Bild: Die finnische und die schwedische Flagge flankieren das Nato-Symbol
1 Wieso sind Schweden und Finnland nicht schon längst in der Nato?
Die Nato entstand 1949 als Verteidigungsbündnis westeuropäischer und
nordamerikanischer Staaten zum Schutz vor Angriffen durch Deutschland oder
durch die Sowjetunion. Schweden war nicht dabei – es verfolgt seit den
Napoleonischen Kriegen, als es 1809 Finnland an das russische Zarenreich
abtreten musste, eine Politik der Neutralität und machte schon beim Ersten
und Zweiten Weltkrieg nicht mit.
Finnland durfte nicht dabei sein – es wurde [1][1939] von der Sowjetunion
angegriffen, [2][kämpfte] später auf Deutschlands Seite gegen die
Sowjetunion und sicherte seine Unabhängigkeit zu Kriegsende nur durch
Blockfreiheit.
2 Blockfreiheit, Neutralität – ist das nicht gut?
Mit seinem Überfall auf die Ukraine hat Russland deutlich gemacht, dass es
bereit ist, Nachbarn anzugreifen, um seine Interessen durchzusetzen.

→ Bereitgestellte Daten:

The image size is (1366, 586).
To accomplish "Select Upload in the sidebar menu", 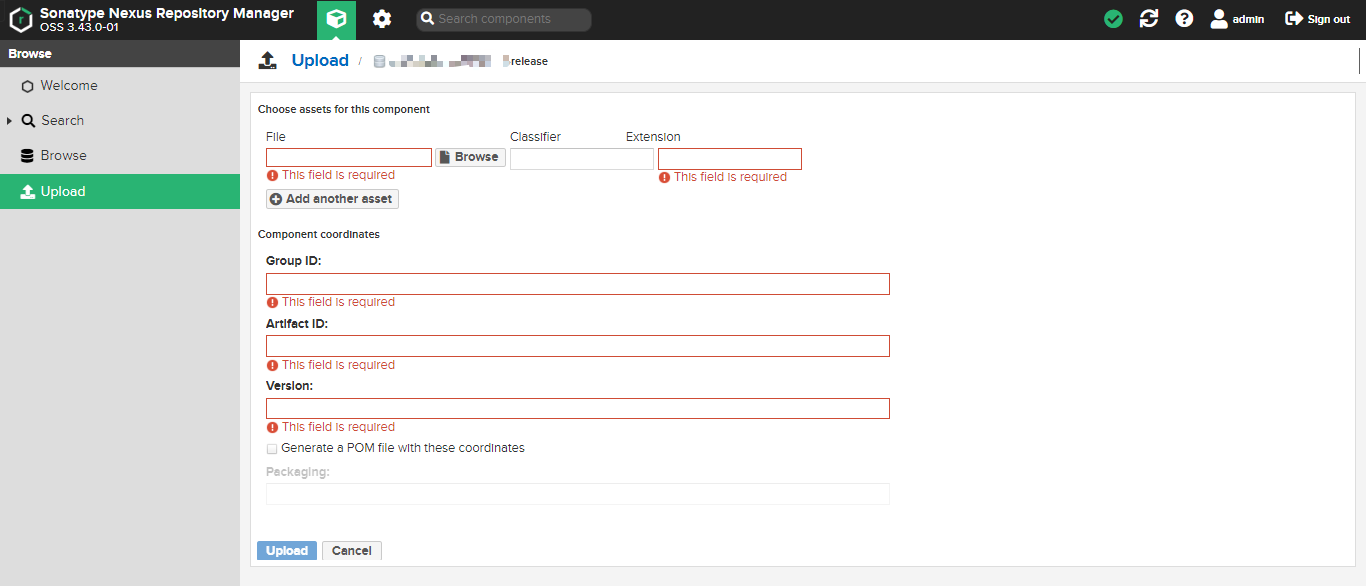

→ Kurze Aufgabe 1: Prüfe für jede der folgenden Aussagen, ob sie mit dem Text über Schweden, Finnland und die Nato übereinstimmt. Antworte jeweils mit Ja oder Nein und zitiere die entscheidenden Worte wörtlich: (a) Die Nato wurde 1949 gegründet. (b) Schweden beteiligte sich am Ersten Weltkrieg. (c) Schweden musste 1809 Finnland an das russische Zarenreich abtreten.
→ Kurze Aufgabe 2: Nenne alle Jahreszahlen, die im Text über Schweden, Finnland und die Nato vorkommen, in der Reihenfolge ihres Auftretens.
→ Kurze Aufgabe 3: Setze den Text über Schweden, Finnland und die Nato im Anschluss an seinen letzten Satz fort.

→ Endgültige Antwort 1:
(a) Ja: „Die Nato entstand 1949 als Verteidigungsbündnis“
(b) Nein: „machte schon beim Ersten und Zweiten Weltkrieg nicht mit“
(c) Ja: „als es 1809 Finnland an das russische Zarenreich abtreten musste“

→ Endgültige Antwort 2: 1949, 1809, 1939

→ Endgültige Antwort 3:
Finnland hat eine über 1.300 Kilometer lange Grenze mit Russland und sieht
sich als potenzielles Opfer russischen Revanchismus’. Schweden ist in der
Ostsee ein unmittelbarer Nachbar Russlands, das die Ostsee-Exklave
Kaliningrad hochgerüstet hat.
Auch die öffentliche Meinung in beiden Ländern hat sich gewandelt. Die alte
Generation, zu Sowjetzeiten aufgewachsen, als in finnischen Schulbüchern
eine sowjetische Sicht auf die Geschichte gelehrt wurde und sogar die
Bücher [3][Solschenizyns] verboten waren, ist nicht mehr dominant. Eine
junge, oft weibliche, weltoffene und progressive Politikergeneration, die
nach dem Ende des Kalten Krieges aufwuchs, hat sie abgelöst.
Sie identifiziert sich mit den ebenfalls von jungen Politikern regierten
baltischen Staaten und sucht selbstbewusst den Schulterschluss gegen einen
rückwärtsgewandten, imperial-konservativen Nachbarn, der aus seinen
Großmachtansprüchen keinen Hehl macht.
3 Ganz Skandinavien in der Nato – kommt da ein anderer Kalter Krieg auf uns
zu?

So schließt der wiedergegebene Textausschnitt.